Print the full listing once more, exactly as given.

Information provided:
____________
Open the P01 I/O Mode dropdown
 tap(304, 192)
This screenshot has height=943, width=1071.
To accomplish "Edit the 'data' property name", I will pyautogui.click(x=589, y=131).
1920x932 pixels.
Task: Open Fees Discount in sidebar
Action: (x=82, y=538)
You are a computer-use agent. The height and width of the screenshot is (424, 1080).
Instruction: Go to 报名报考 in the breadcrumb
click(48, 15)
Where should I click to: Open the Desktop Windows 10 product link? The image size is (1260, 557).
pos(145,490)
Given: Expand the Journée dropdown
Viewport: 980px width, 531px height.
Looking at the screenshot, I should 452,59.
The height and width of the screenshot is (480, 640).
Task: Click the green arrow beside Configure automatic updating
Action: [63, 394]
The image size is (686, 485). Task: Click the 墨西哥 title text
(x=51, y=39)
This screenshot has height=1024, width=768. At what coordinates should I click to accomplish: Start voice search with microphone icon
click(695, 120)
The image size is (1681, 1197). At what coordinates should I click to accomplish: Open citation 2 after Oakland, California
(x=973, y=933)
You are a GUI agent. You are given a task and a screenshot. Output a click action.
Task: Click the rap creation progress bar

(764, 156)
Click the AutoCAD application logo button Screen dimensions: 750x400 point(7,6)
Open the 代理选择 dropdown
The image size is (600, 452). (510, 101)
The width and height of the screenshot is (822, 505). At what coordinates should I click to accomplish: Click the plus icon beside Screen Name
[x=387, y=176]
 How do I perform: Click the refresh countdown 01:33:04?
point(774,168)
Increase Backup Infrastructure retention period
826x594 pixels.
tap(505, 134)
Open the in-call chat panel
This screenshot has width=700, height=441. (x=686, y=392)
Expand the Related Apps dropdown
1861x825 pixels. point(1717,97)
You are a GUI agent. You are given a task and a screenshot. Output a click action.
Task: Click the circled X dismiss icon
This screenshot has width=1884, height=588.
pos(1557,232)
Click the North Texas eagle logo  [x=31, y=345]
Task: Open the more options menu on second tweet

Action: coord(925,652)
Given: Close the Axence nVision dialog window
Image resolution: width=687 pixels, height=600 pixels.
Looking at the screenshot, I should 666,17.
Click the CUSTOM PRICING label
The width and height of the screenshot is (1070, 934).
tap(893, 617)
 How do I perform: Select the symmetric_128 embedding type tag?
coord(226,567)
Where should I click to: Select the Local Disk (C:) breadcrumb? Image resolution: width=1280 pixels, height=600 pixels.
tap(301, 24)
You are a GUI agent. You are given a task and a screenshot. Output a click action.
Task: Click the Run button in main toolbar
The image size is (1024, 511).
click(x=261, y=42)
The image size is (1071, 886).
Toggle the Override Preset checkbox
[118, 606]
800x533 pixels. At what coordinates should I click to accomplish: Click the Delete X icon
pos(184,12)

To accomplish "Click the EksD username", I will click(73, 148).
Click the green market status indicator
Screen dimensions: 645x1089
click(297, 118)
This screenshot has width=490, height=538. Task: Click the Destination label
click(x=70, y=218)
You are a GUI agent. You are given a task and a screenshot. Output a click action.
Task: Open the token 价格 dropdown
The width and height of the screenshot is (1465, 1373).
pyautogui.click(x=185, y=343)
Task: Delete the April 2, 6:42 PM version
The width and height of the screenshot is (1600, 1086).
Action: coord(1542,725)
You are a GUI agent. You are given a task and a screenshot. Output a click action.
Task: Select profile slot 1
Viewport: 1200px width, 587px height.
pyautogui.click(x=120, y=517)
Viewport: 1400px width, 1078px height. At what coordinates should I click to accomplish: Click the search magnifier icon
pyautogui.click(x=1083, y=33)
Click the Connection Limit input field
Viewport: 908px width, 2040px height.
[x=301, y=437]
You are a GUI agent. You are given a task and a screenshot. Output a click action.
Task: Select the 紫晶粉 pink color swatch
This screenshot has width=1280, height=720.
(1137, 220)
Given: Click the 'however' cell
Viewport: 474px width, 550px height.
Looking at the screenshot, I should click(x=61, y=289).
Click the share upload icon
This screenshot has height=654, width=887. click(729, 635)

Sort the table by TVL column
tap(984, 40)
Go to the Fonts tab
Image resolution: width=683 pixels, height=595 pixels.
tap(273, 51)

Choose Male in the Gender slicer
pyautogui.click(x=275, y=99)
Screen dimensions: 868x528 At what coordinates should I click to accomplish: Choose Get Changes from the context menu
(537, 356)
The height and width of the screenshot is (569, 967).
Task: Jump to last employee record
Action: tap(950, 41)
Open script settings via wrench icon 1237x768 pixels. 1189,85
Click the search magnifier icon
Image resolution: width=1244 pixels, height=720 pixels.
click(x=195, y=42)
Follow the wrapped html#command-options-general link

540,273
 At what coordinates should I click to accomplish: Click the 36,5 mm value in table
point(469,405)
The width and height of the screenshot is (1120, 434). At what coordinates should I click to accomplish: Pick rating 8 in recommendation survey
____________
Finished exercise:
Open the P01 I/O Mode dropdown
 tap(304, 192)
This screenshot has height=943, width=1071.
To accomplish "Edit the 'data' property name", I will pyautogui.click(x=589, y=131).
1920x932 pixels.
Task: Open Fees Discount in sidebar
Action: (x=82, y=538)
You are a computer-use agent. The height and width of the screenshot is (424, 1080).
Instruction: Go to 报名报考 in the breadcrumb
click(48, 15)
Where should I click to: Open the Desktop Windows 10 product link? The image size is (1260, 557).
pos(145,490)
Given: Expand the Journée dropdown
Viewport: 980px width, 531px height.
Looking at the screenshot, I should 452,59.
The height and width of the screenshot is (480, 640).
Task: Click the green arrow beside Configure automatic updating
Action: [63, 394]
The image size is (686, 485). Task: Click the 墨西哥 title text
(x=51, y=39)
This screenshot has height=1024, width=768. At what coordinates should I click to accomplish: Start voice search with microphone icon
click(695, 120)
The image size is (1681, 1197). At what coordinates should I click to accomplish: Open citation 2 after Oakland, California
(x=973, y=933)
You are a GUI agent. You are given a task and a screenshot. Output a click action.
Task: Click the rap creation progress bar

(764, 156)
Click the AutoCAD application logo button Screen dimensions: 750x400 point(7,6)
Open the 代理选择 dropdown
The image size is (600, 452). (510, 101)
The width and height of the screenshot is (822, 505). At what coordinates should I click to accomplish: Click the plus icon beside Screen Name
[x=387, y=176]
 How do I perform: Click the refresh countdown 01:33:04?
point(774,168)
Increase Backup Infrastructure retention period
826x594 pixels.
tap(505, 134)
Open the in-call chat panel
This screenshot has width=700, height=441. (x=686, y=392)
Expand the Related Apps dropdown
1861x825 pixels. point(1717,97)
You are a GUI agent. You are given a task and a screenshot. Output a click action.
Task: Click the circled X dismiss icon
This screenshot has width=1884, height=588.
pos(1557,232)
Click the North Texas eagle logo  [x=31, y=345]
Task: Open the more options menu on second tweet

Action: coord(925,652)
Given: Close the Axence nVision dialog window
Image resolution: width=687 pixels, height=600 pixels.
Looking at the screenshot, I should 666,17.
Click the CUSTOM PRICING label
The width and height of the screenshot is (1070, 934).
tap(893, 617)
 How do I perform: Select the symmetric_128 embedding type tag?
coord(226,567)
Where should I click to: Select the Local Disk (C:) breadcrumb? Image resolution: width=1280 pixels, height=600 pixels.
tap(301, 24)
You are a GUI agent. You are given a task and a screenshot. Output a click action.
Task: Click the Run button in main toolbar
The image size is (1024, 511).
click(x=261, y=42)
The image size is (1071, 886).
Toggle the Override Preset checkbox
[118, 606]
800x533 pixels. At what coordinates should I click to accomplish: Click the Delete X icon
pos(184,12)

To accomplish "Click the EksD username", I will click(73, 148).
Click the green market status indicator
Screen dimensions: 645x1089
click(297, 118)
This screenshot has width=490, height=538. Task: Click the Destination label
click(x=70, y=218)
You are a GUI agent. You are given a task and a screenshot. Output a click action.
Task: Open the token 价格 dropdown
The width and height of the screenshot is (1465, 1373).
pyautogui.click(x=185, y=343)
Task: Delete the April 2, 6:42 PM version
The width and height of the screenshot is (1600, 1086).
Action: coord(1542,725)
You are a GUI agent. You are given a task and a screenshot. Output a click action.
Task: Select profile slot 1
Viewport: 1200px width, 587px height.
pyautogui.click(x=120, y=517)
Viewport: 1400px width, 1078px height. At what coordinates should I click to accomplish: Click the search magnifier icon
pyautogui.click(x=1083, y=33)
Click the Connection Limit input field
Viewport: 908px width, 2040px height.
[x=301, y=437]
You are a GUI agent. You are given a task and a screenshot. Output a click action.
Task: Select the 紫晶粉 pink color swatch
This screenshot has width=1280, height=720.
(1137, 220)
Given: Click the 'however' cell
Viewport: 474px width, 550px height.
Looking at the screenshot, I should click(x=61, y=289).
Click the share upload icon
This screenshot has height=654, width=887. click(729, 635)

Sort the table by TVL column
tap(984, 40)
Go to the Fonts tab
Image resolution: width=683 pixels, height=595 pixels.
tap(273, 51)

Choose Male in the Gender slicer
pyautogui.click(x=275, y=99)
Screen dimensions: 868x528 At what coordinates should I click to accomplish: Choose Get Changes from the context menu
(537, 356)
The height and width of the screenshot is (569, 967).
Task: Jump to last employee record
Action: tap(950, 41)
Open script settings via wrench icon 1237x768 pixels. 1189,85
Click the search magnifier icon
Image resolution: width=1244 pixels, height=720 pixels.
click(x=195, y=42)
Follow the wrapped html#command-options-general link

540,273
 At what coordinates should I click to accomplish: Click the 36,5 mm value in table
point(469,405)
The width and height of the screenshot is (1120, 434). At what coordinates should I click to accomplish: Pick rating 8 in recommendation survey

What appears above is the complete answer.